**PEDIDO:**
Transcreva, do texto-fonte sobre os anos recentes no Brasil, o trecho que vai de "Após rasgar o" até "legalidade e legitimidade.", sem nenhuma alteração.

**TEXTO-FONTE:**
┄┄┄┄┄┄┄┄┄┄┄┄┄┄┄┄┄┄┄┄

O calendário é essa invenção humana que nos faz desejar que o fim de uma contagem de 365 dias seja capaz de promover grandes modificações na vida, como eternos recomeços. E lá vamos, pelas mãos de Janus, para o primeiro dia do primeiro mês novamente.

Acontece que 2019 vem no ciclo dos últimos anos que tenho apelidado de 1968, plagiando, sem qualquer vergonha, o famoso livro do Zuenir Ventura. Isso porque, desde 2016, a sensação quase palpável é de que, no Brasil, os anos não acabam mais, têm sido um continuar de eventos destruidores de esperanças e desejos, em uma sequência de retrocessos incalculáveis do ponto de vista civilizatório. E que escapam a um entendimento agregador.

Após rasgar o véu que vedava a luz à visão do empobrecido universo público, com o golpe jurídico-parlamentar, deveríamos finalmente ter compreendido a fragilidade de nossas instituições, que submergiram ao exercício de maioria, independente do cumprimento de princípios e regras de legalidade e legitimidade.

E daí? Parecia, afinal, apenas seguir dois anos adiante, quando as urnas novamente restabeleceriam a vontade de um país que não se renderia ao desmonte das conquistas.

Mas não foi assim. E foi pior.

Após a condenação e prisão do líder das pesquisas, a eleição de um presidente que publicamente se dizia defensor da tortura e de torturadores, xenófobo, racista e homofóbico, de visão ultraliberal e fundamentalista, nos desafiou a tentar decifrar algo que o povo alemão se pergunta até hoje de certo modo: como uma sociedade que se considera culturalmente avançada sucumbe e elege homens como Hitler e Bolsonaro, tendo ambos afirmado antes como enxergam o mundo, o país e seus cidadãos?

Sobre o Brasil em 2018, parece ainda mais complexo perceber -- sem descartar todas as questões pragmáticas que envolveram as eleições e indicam desvios com conteúdos aliciantes pelas novas tecnologias de informação -- que nossa sociedade fraturada, dividida, polarizada, possui um grande contingente de cidadãos vinculados a uma visão de mundo profundamente escravocrata, visceralmente racista, e moralmente covarde, capaz de relativizar valores humanistas, e presumir uma realidade artificialmente produzida. Nessa percepção, existem os “bons”, que combatem a corrupção e se comportam de acordo com um padrão masculino, branco e heteronormativo, e os “maus”, que querem continuar “roubando dinheiro público” e adotam práticas de comportamento desviante, contra a “moral e os bons costumes”.

┄┄┄┄┄┄┄┄┄┄┄┄┄┄┄┄┄┄┄┄

**DADOS FORNECIDOS:**

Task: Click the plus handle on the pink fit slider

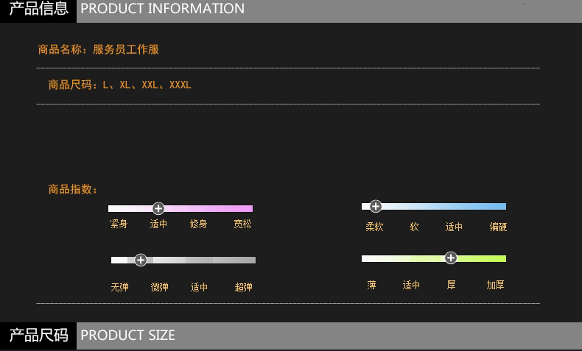Action: tap(158, 208)
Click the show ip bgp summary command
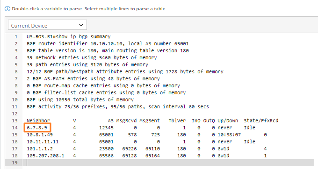Image resolution: width=318 pixels, height=169 pixels. tap(83, 37)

┄┄┄┄┄┄┄┄┄┄┄┄┄┄┄┄┄┄┄┄

**RESOLUÇÃO:**
Após rasgar o véu que vedava a luz à visão do empobrecido universo público, com o golpe jurídico-parlamentar, deveríamos finalmente ter compreendido a fragilidade de nossas instituições, que submergiram ao exercício de maioria, independente do cumprimento de princípios e regras de legalidade e legitimidade.